**To do**
Word for word, restate every record, though not the pictures.

**The data**
------------

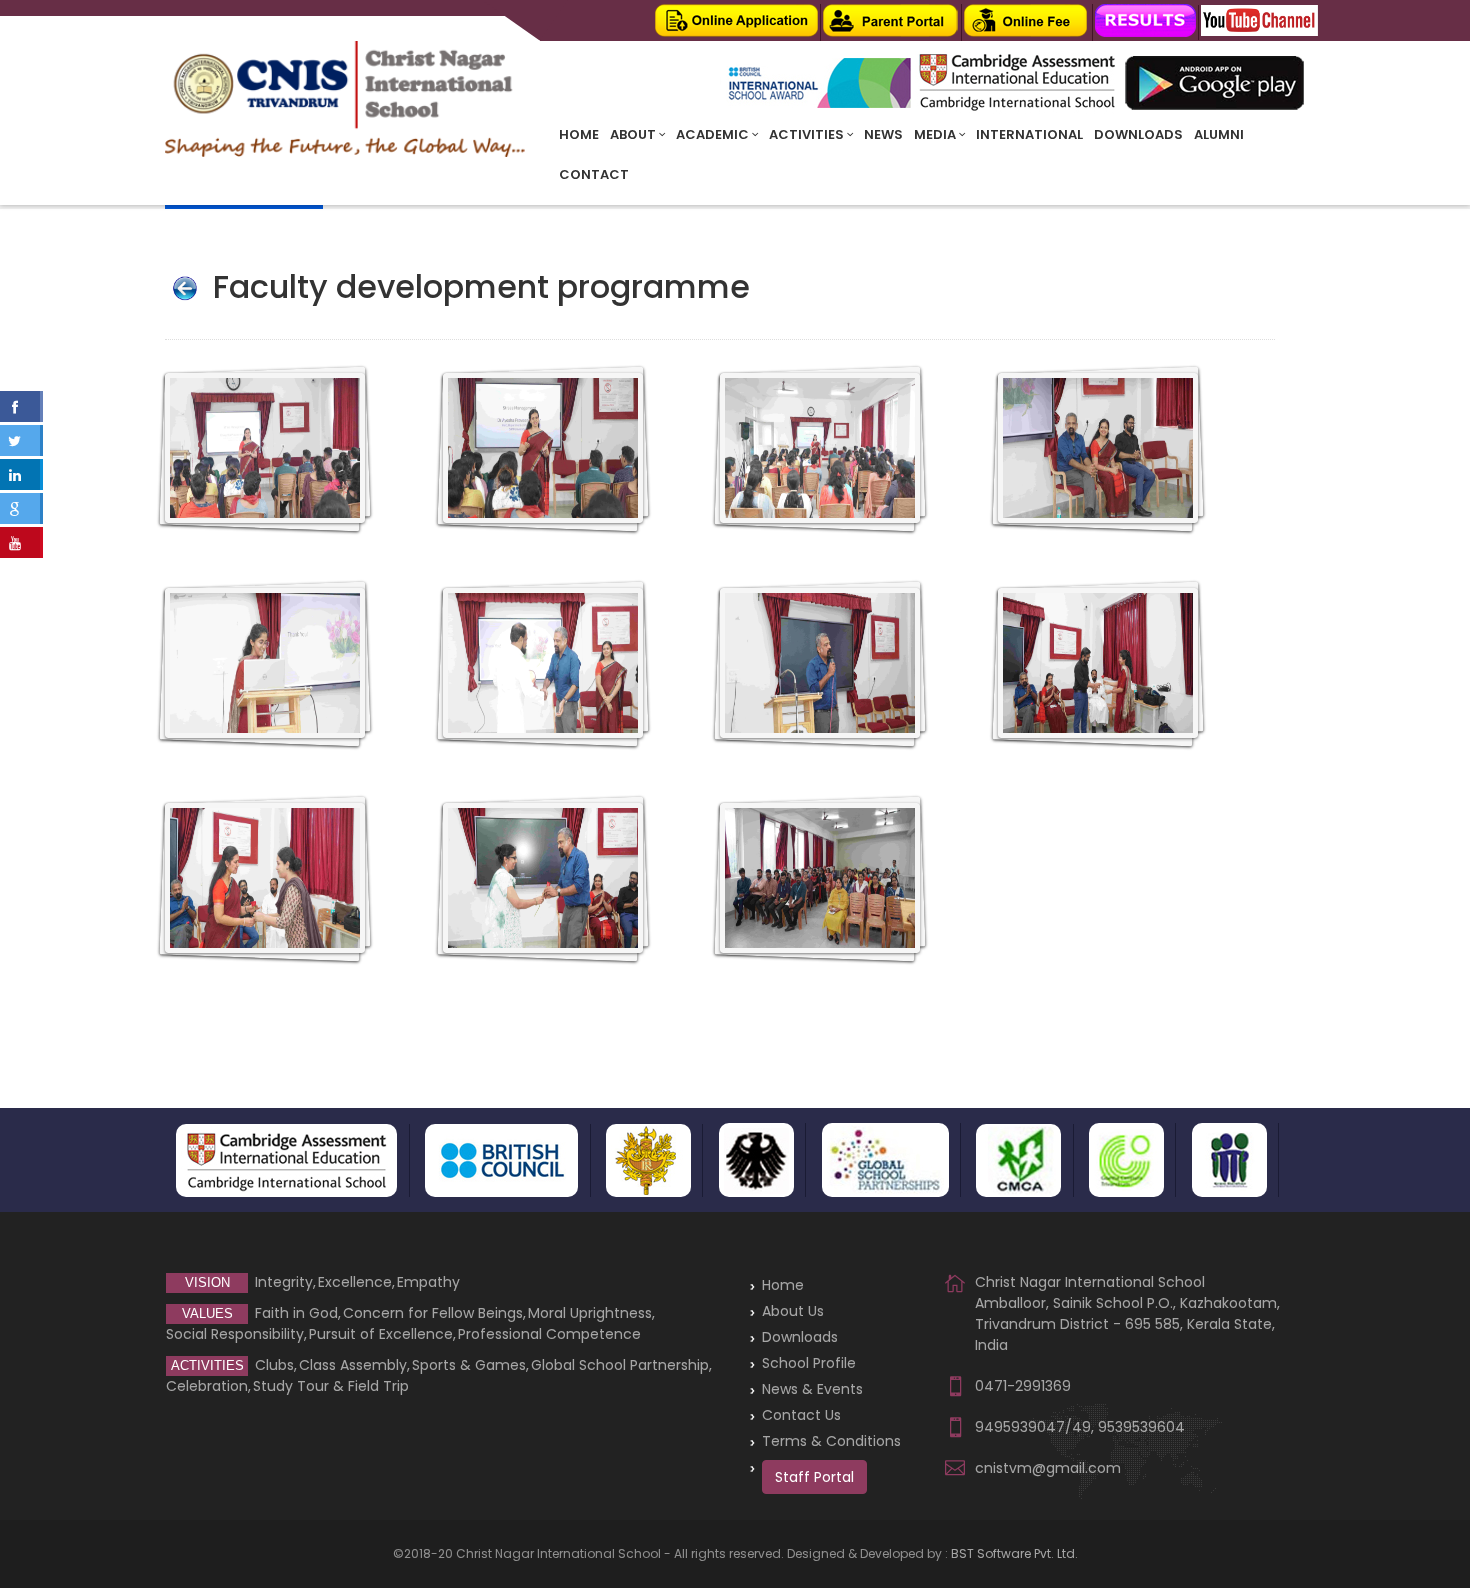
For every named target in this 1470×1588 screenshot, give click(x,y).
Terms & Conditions (831, 1441)
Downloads (1138, 134)
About (634, 134)
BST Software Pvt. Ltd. (1014, 1553)
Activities (808, 134)
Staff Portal (814, 1477)
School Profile (809, 1363)
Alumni (1219, 134)
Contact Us (801, 1415)
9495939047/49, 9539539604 (1080, 1427)
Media (936, 134)
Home (579, 134)
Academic (714, 134)
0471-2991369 (1023, 1386)
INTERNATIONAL (1029, 134)
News (883, 134)
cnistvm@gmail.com (1048, 1468)
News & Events (812, 1389)
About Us (793, 1311)
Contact (594, 174)
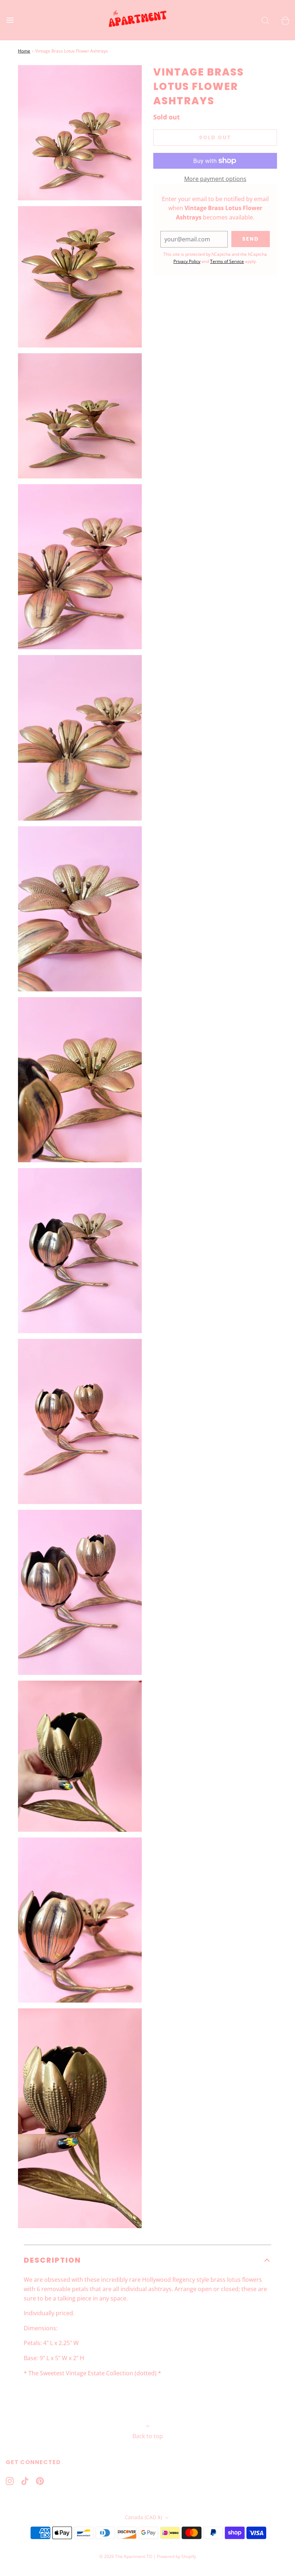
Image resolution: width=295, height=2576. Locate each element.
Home (24, 51)
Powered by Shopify (176, 2556)
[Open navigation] (10, 20)
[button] (147, 2260)
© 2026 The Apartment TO (125, 2556)
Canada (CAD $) (144, 2517)
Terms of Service (227, 261)
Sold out (215, 137)
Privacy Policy (186, 261)
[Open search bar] (265, 20)
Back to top (147, 2436)
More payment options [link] (215, 179)
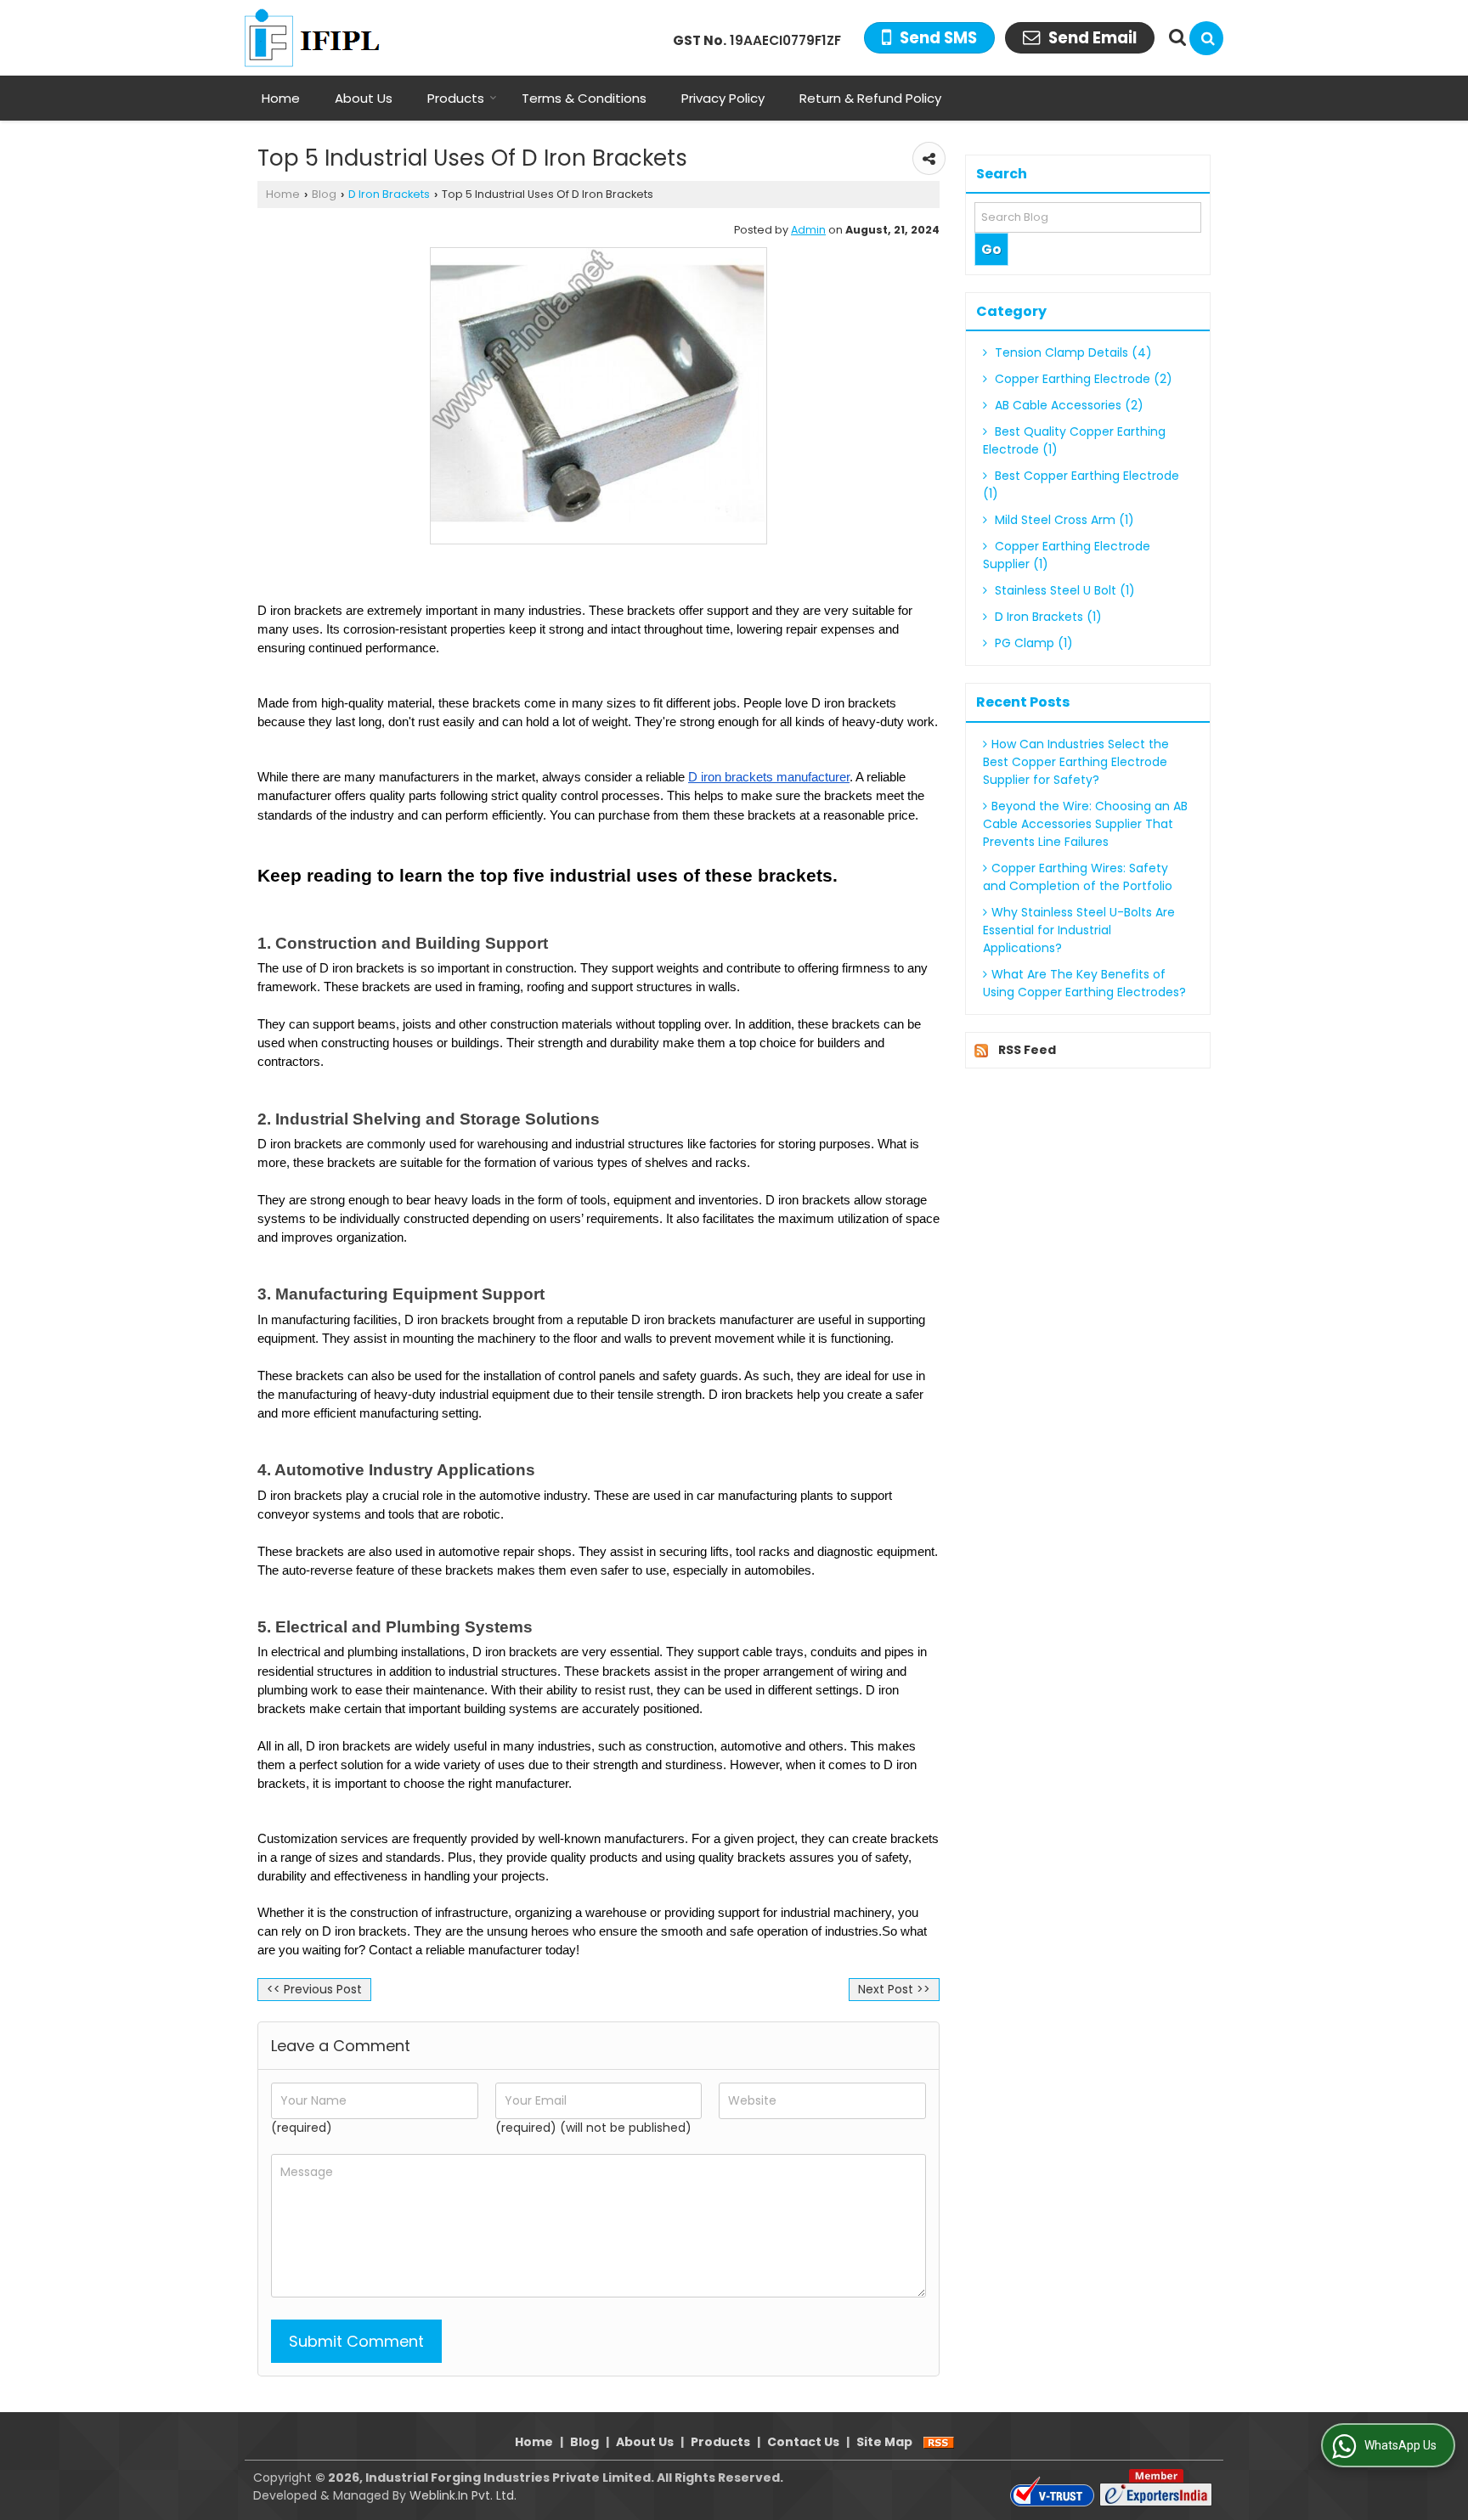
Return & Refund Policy (870, 98)
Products (455, 98)
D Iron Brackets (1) (1046, 616)
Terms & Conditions (584, 98)
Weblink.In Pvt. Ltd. (463, 2495)
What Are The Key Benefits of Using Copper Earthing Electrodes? (1084, 983)
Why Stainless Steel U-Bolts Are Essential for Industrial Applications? (1079, 930)
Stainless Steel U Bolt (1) (1063, 590)
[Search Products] (1175, 37)
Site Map (884, 2441)
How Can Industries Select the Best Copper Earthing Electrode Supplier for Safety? (1076, 762)
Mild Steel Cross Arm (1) (1062, 519)
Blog (324, 194)
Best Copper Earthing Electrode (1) (1081, 484)
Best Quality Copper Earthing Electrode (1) (1074, 440)
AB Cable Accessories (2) (1067, 405)
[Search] (1206, 38)
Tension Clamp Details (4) (1071, 352)
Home (281, 98)
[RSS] (938, 2441)
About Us (363, 98)
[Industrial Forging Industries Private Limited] (322, 37)
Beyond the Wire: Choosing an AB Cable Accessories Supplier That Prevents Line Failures (1085, 824)
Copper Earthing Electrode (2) (1081, 378)
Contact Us (803, 2441)
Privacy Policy (723, 98)
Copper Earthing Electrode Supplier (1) (1066, 555)
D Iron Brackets (389, 194)
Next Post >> (894, 1989)
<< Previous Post (314, 1989)
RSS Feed (1027, 1049)
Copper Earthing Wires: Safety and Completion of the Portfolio (1077, 877)
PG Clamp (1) (1032, 642)
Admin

------------

**Task solution**
For every named target in this 1470×1588 screenshot, give click(x,y).
Terms & Conditions (831, 1441)
Downloads (1138, 134)
About (634, 134)
BST Software Pvt. Ltd. (1014, 1553)
Activities (808, 134)
Staff Portal (814, 1477)
School Profile (809, 1363)
Alumni (1219, 134)
Contact Us (801, 1415)
9495939047/49, 9539539604 (1080, 1427)
Media (936, 134)
Home (579, 134)
Academic (714, 134)
0471-2991369 (1023, 1386)
INTERNATIONAL (1029, 134)
News (883, 134)
cnistvm@gmail.com (1048, 1468)
News & Events (812, 1389)
About Us (793, 1311)
Contact (594, 174)
Image resolution: width=295, height=2576. Locate each element.
Home (24, 51)
Powered by Shopify (176, 2556)
[Open navigation] (10, 20)
[button] (147, 2260)
© 2026 The Apartment TO (125, 2556)
Canada (CAD $) (144, 2517)
Terms of Service (227, 261)
Sold out (215, 137)
Privacy Policy (186, 261)
[Open search bar] (265, 20)
Back to top (147, 2436)
More payment options [link] (215, 179)
Return & Refund Policy (870, 98)
Products (455, 98)
D Iron Brackets (1) (1046, 616)
Terms & Conditions (584, 98)
Weblink.In Pvt. Ltd. (463, 2495)
What Are The Key Benefits of Using Copper Earthing Electrodes? (1084, 983)
Why Stainless Steel U-Bolts Are Essential for Industrial Applications? (1079, 930)
Stainless Steel U Bolt (1) (1063, 590)
[Search Products] (1175, 37)
Site Map (884, 2441)
How Can Industries Select the Best Copper Earthing Electrode Supplier for Safety? (1076, 762)
Mild Steel Cross Arm (1) (1062, 519)
Blog (324, 194)
Best Copper Earthing Electrode (1) (1081, 484)
Best Quality Copper Earthing Electrode (1) (1074, 440)
AB Cable Accessories (2) (1067, 405)
[Search] (1206, 38)
Tension Clamp Details (4) (1071, 352)
Home (281, 98)
[RSS] (938, 2441)
About Us (363, 98)
[Industrial Forging Industries Private Limited] (322, 37)
Beyond the Wire: Choosing an AB Cable Accessories Supplier That Prevents Line Failures (1085, 824)
Copper Earthing Electrode (2) (1081, 378)
Contact Us (803, 2441)
Privacy Policy (723, 98)
Copper Earthing Electrode Supplier (1) (1066, 555)
D Iron Brackets (389, 194)
Next Post >> (894, 1989)
<< Previous Post (314, 1989)
RSS Feed (1027, 1049)
Copper Earthing Wires: Safety and Completion of the Portfolio (1077, 877)
PG Clamp (1) (1032, 642)
Admin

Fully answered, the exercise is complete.